** start SUPPLIED TEXT **

That’s hard, because nobody wants a God who can come into your life at any moment and flip you upside down. No one wants their life unraveled like that.  We don’t want to be open to the possibility that some of our enemies could be friends.  Sometimes we choose not to believe, because it feeds the illusion of our own control.  Sometimes what we really long for is not the conversion of our enemies but their destruction, their public shame.

But sometimes the Spirit does transform a relationship.  Sometimes the Lord is gracious to someone who we don’t think deserves it, and we have to decide what to do with that unexpected gift.  Sometimes grace transforms us or the people we have opposed in ways we don’t understand.  And people in the church, people of the Way, are called to expect that kind of transformation.  To expect acts of the holy Spirit to change hearts and minds and communities in ways we don’t understand.

Easter just ended – don’t worry I missed it too.  It ended quietly this past Thursday with Jesus’ ascension.  I don’t really know what I think about Jesus floating away on clouds and stuff like that.  But I do see that his departure creates a decision point for the disciples.  A time of discernment when they have to decide if they are going to adopt the transformative ways that Jesus taught them now in his physical absence, or if they are going to go back to life “as normal.”

In many ways, it’s the quiet choice we’re making all the time.  It’s the choice that is still before us now.  Can we trust the way of Christ?   Does compassion really transform people or does it just embolden bad behavior?  Is undeserved grace really advisable or is it just something strong people take advantage of?  Are neo Nazis and white nationalists and people who prioritize their own liberty more than the health and wellbeing of others really capable of transformation or are they just bad people?  There’s no way to avoid those questions and the choices they evoke.  

What I can say is that every now and then, the dead are raised, the sick are healed, the powerful are brought to their knees.  Every now and then, the Spirit acts and we have a front row seat.  Somebody sees the light. Maybe it’s somebody like Christian Piccioloini.  Or maybe it’s somebody like that neighbor you despise.  Or maybe it’s somebody in the highest position of power you can imagine.  Or maybe it’s somebody like you or me, lives unraveled by the God who can come into your life at any moment and flip you upside down.

The good news is that on the other side of that unraveling there is a community of people struggling on that way.  A community with a place for you already reserved.

** end SUPPLIED TEXT **

[WHAT TO DO] Quote the passage on grace and transformation from "What I can say" to "you already reserved.".

** start PROVIDED DATA **

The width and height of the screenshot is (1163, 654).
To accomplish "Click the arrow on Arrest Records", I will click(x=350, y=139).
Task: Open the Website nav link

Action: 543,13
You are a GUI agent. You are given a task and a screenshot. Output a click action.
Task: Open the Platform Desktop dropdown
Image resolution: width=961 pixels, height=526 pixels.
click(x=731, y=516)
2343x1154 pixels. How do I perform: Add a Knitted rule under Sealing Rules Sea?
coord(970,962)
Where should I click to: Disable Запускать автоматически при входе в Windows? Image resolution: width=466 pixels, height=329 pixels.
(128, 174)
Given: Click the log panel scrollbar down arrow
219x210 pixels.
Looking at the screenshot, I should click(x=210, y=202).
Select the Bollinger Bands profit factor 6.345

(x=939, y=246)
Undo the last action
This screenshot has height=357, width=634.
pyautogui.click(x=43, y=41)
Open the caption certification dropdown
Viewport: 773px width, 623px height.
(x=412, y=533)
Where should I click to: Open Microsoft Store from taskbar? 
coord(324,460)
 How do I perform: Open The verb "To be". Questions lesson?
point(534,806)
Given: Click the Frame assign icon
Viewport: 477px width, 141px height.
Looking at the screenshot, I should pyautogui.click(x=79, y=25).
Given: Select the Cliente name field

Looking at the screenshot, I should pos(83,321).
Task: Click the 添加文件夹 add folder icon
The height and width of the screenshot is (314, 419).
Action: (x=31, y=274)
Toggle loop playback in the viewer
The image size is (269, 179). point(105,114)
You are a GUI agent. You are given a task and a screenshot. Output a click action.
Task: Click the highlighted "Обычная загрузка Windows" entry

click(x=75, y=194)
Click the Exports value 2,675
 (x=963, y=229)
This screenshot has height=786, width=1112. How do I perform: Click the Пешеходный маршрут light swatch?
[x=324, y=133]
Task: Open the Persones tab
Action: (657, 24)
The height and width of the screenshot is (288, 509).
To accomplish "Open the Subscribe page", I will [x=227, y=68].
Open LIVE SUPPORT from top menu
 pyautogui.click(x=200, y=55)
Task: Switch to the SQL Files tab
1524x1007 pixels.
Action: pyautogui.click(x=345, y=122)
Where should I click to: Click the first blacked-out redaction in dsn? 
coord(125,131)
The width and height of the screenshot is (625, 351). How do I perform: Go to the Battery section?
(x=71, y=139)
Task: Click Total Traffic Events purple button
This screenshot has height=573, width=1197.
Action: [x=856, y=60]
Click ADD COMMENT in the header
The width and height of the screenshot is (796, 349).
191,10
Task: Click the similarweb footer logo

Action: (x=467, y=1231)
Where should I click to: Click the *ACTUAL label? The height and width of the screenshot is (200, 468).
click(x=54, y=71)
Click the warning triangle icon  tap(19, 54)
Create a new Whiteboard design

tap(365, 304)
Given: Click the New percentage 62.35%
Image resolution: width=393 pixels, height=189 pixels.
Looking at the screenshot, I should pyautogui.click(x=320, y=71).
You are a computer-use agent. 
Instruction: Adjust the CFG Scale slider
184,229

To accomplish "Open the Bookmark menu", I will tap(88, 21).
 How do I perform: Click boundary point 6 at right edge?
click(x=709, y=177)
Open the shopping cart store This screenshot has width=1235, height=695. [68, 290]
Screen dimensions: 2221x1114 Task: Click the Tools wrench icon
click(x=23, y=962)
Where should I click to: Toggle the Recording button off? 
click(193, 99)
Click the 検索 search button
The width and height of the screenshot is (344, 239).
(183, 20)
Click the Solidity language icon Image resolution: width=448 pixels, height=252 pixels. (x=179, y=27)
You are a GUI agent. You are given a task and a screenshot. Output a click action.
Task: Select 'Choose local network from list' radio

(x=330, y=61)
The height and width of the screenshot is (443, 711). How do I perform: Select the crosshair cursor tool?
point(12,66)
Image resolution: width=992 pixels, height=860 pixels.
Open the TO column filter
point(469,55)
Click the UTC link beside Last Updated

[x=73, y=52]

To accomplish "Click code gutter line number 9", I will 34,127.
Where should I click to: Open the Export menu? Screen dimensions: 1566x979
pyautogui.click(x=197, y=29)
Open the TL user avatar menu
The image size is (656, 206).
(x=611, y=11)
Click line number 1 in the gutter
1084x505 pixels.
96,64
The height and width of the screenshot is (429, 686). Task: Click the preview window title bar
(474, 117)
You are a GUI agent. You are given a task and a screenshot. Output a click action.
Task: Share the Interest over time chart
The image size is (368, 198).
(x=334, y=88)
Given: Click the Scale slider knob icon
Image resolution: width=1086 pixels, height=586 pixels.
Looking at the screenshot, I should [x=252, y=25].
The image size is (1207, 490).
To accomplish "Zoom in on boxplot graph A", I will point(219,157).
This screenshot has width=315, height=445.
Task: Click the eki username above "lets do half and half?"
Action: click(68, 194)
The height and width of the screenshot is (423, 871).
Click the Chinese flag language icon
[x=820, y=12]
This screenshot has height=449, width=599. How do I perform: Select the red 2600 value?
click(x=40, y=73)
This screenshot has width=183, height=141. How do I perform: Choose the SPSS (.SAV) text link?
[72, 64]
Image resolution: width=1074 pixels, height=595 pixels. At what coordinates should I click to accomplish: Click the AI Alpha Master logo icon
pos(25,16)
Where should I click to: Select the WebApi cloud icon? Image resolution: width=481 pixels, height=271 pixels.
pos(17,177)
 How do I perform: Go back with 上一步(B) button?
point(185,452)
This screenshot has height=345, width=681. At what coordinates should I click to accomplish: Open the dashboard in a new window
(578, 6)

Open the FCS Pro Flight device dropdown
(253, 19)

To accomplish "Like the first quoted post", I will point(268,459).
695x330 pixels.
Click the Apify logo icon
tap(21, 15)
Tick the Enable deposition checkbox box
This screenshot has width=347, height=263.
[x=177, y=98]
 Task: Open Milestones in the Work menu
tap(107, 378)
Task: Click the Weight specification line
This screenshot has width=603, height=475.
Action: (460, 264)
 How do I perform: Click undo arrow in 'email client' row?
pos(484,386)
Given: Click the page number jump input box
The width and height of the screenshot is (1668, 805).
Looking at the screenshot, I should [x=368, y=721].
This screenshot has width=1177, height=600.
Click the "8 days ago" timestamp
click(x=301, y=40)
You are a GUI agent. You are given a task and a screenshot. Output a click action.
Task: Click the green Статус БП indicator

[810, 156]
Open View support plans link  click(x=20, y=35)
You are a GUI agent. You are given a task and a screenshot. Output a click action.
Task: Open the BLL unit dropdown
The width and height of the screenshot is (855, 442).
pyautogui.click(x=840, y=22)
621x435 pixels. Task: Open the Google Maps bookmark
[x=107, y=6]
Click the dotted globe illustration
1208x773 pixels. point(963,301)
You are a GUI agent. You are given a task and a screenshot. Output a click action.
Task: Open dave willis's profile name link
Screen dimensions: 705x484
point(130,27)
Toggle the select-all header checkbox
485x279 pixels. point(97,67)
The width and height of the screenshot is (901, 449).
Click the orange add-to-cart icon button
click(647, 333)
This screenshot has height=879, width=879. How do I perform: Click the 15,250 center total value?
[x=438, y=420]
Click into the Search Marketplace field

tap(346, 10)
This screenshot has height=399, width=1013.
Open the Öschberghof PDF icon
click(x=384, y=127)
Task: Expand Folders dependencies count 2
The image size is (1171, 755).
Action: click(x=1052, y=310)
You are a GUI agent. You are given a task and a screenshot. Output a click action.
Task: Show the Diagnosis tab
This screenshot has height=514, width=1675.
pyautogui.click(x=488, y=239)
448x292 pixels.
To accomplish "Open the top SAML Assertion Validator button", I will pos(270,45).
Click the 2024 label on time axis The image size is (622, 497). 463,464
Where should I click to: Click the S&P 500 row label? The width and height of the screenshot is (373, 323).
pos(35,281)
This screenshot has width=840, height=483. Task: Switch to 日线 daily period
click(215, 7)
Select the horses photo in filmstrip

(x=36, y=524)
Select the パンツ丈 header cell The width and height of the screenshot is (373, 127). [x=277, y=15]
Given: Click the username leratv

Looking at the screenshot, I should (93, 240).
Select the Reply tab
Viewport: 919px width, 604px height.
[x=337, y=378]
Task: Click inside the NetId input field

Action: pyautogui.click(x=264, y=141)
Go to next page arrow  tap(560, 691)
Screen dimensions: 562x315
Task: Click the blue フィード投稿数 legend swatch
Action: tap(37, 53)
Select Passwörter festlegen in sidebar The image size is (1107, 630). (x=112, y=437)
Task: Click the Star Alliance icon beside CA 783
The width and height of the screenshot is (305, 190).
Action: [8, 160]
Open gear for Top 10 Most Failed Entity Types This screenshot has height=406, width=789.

** end PROVIDED DATA **

[SOLUTION TO THIS EXERCISE]
What I can say is that every now and then, the dead are raised, the sick are healed, the powerful are brought to their knees.  Every now and then, the Spirit acts and we have a front row seat.  Somebody sees the light. Maybe it’s somebody like Christian Piccioloini.  Or maybe it’s somebody like that neighbor you despise.  Or maybe it’s somebody in the highest position of power you can imagine.  Or maybe it’s somebody like you or me, lives unraveled by the God who can come into your life at any moment and flip you upside down.

The good news is that on the other side of that unraveling there is a community of people struggling on that way.  A community with a place for you already reserved.